House Republicans have not entirely failed to reduce federal spending. The debt ceiling deal agreed to by McCarthy and Biden in May set caps on discretionary spending for two years. That will result in roughly $250 billion less spending over the next two years than would have otherwise been the case, according to the Committee for a Responsible Federal Budget, a Washington-based think tank.

“The House majority has blocked spending that would have occurred if Democrats had continued to hold the trifecta” of the House, Senate and White House, said Brian Riedl, a policy analyst at the Manhattan Institute, a center-right think tank. “Gridlock is certainly an accomplishment relative to the last two years.”

Marc Goldwein, senior vice president at the Committee for a Responsible Federal Budget, also said the debt ceiling deal achieved meaningful spending reductions: “There’s only been one piece of fiscal legislation, and it achieved significant deficit and spending reductions. Keeping funding flat is a cut.”

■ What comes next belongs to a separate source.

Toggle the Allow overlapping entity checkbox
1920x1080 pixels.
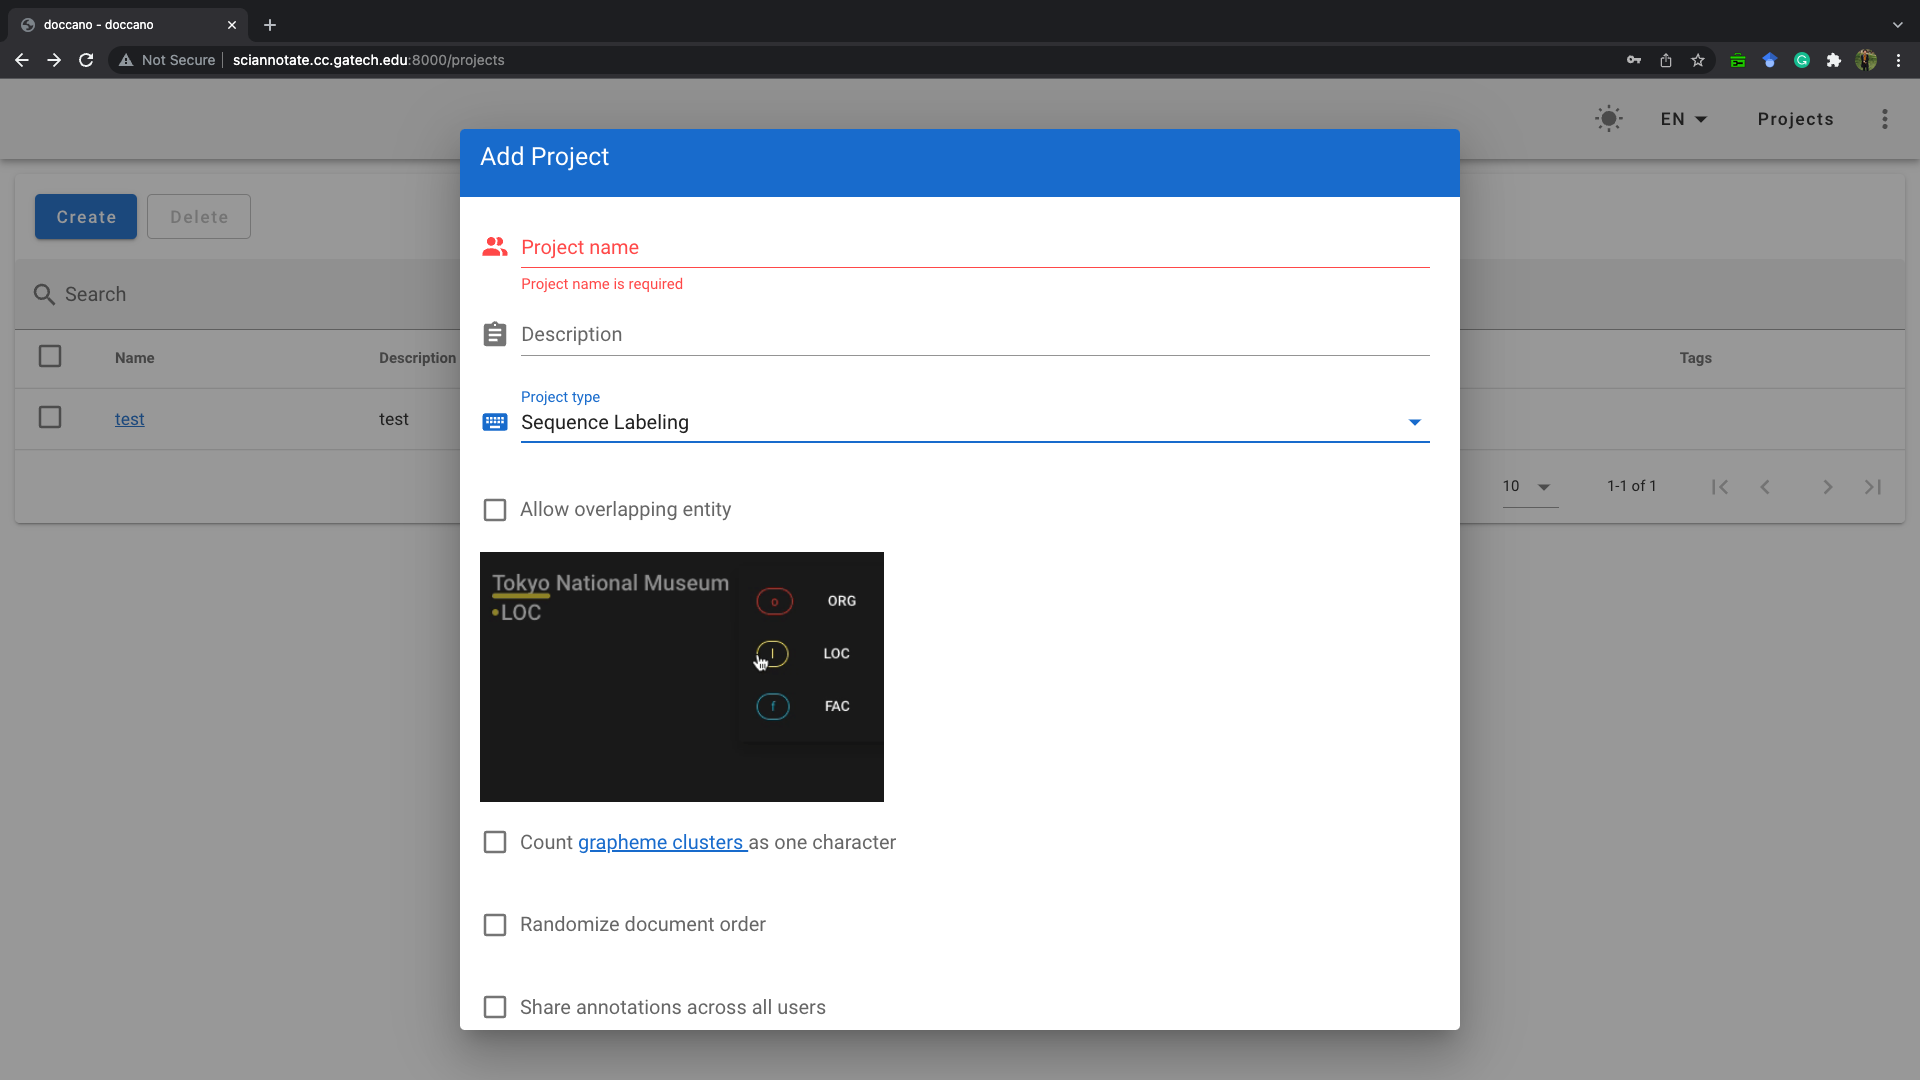coord(496,509)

And yet that legislation was agreed to last spring — before conservatives toppled McCarthy for not achieving deeper spending cuts. Whether that will change is a key concern for Johnson, who is already beginning to run out of time before the 2024 election chooses the next House.

“What was achieved, besides three months of mayhem?” said Stephen Moore, a conservative policy analyst. “Nobody wants to cut the budget more than I do. But you have to be a political realist.”